──────── Article ────────

What would you do?
Here you are, the country’s leadership has abandoned God, and in fact, has gone so far as to form an army of religious leaders that not only oppose God, but actually promote a religion that God adamantly forbade. You alone are left standing against them all.
What do you do?
Do you boldly stand up for the Lord? Quietly sit back to see what happens, maybe waiting for someone else to take a stand? Or do you just shrug your shoulders and give in to the culture’s norms?
What if standing up may mean you lose your life?
Here stands Elijah.
The leader of his day, King Ahab, has abandoned God. In fact, consider this description, “Ahab did more to provoke the Lord, the God of Israel, to anger than all the kings of Israel who were before him.”(I Kings 16:33). Given his predecessors’ track records, that was a pretty harsh statement. One of the wrongs in Ahab’s long list of actions straying from God was to establish the idol Baal as the item to worship, and in such, rejecting God.
Within a short time, Ahab had swept through the land cutting off the Lord’s prophets, sending them into hiding in order to preserve their lives. A troupe of 450 false prophets aligning with Ahab in Baal worship stood in their places.
And now Ahab seeks to kill Elijah.
What does Elijah do?
In complete trust of God, Elijah calls for a showdown. Who is the true god: The Lord Jehovah or Baal?

──────── Dataset excerpt ────────

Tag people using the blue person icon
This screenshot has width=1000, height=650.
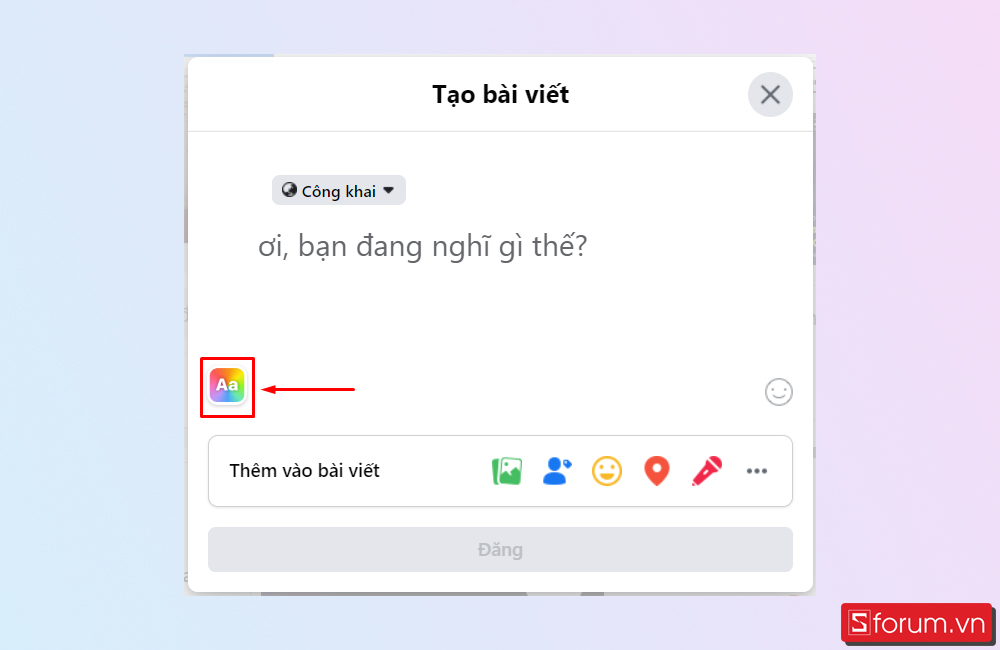[x=557, y=471]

────────

*Prompt 1*
In the piece about Elijah, how many false prophets aligned with Ahab in Baal worship?
*Prompt 2*
Continue the piece about Elijah from its last line.

*Answer 1*
450

*Answer 2*
The story unfolds with a simple contest. Atop Mouth Carmel for all to see, Baal’s followers and Elijah each place a bull upon an altar. Here is Elijah’s challenge: “You call upon the name of your god, and I will call upon the name of the Lord, and the God who answers by fire, he is God.” (I Kings 18:24)
Baal’s prophets step up first. After hours and hours of calling out to Baal, these simple words are recorded, “No one answered; no one paid attention.”
Now Elijah’s turn. To remove any doubt from onlookers, Elijah digs a trench around his altar and invites them to pour gallons and gallons of water over Elijah’s bull, wood and stone altar, until the whole was drenched and the trench overflowed. Then, Elijah offers a simple prayer. “O Lord, God of Abraham, Isaac, and Israel, let it be known this day that You are God in Israel, and that I am Your servant, and that I have done all these things at Your word. Answer me, O Lord, answer me, that this people may know that You, O Lord, are God, and that You have turned their hearts back.” (I Kings 18:36-37)
And God answers…undeniably. “Then the fire of the Lord fell and consumed the burnt offering and the wood and the stones and the dust, and licked up the water that was in the trench. And when all the people saw it, they fell on their faces and said, ‘The Lord, He is God; the Lord, He is God.’” (I Kings 18:38-39)
Amazing story! One man stands on a mountaintop against the crowd, against the culture, against the leadership, at risk of his life.
And God answers.
So what about you and me? How different is our world from Elijah’s? Do we see leaders abandoning God? Making actions legal or illegal against God’s will? Maybe, more than we care to admit, our worlds are becoming more and more similar.
What will you do? What will I do?
Can we join Elijah on the mountain, standing for the Lord? Can we join him with these words?
May God’s followers always have the trust to stand, even when the odds seem stacked high.
In the end, God prevails.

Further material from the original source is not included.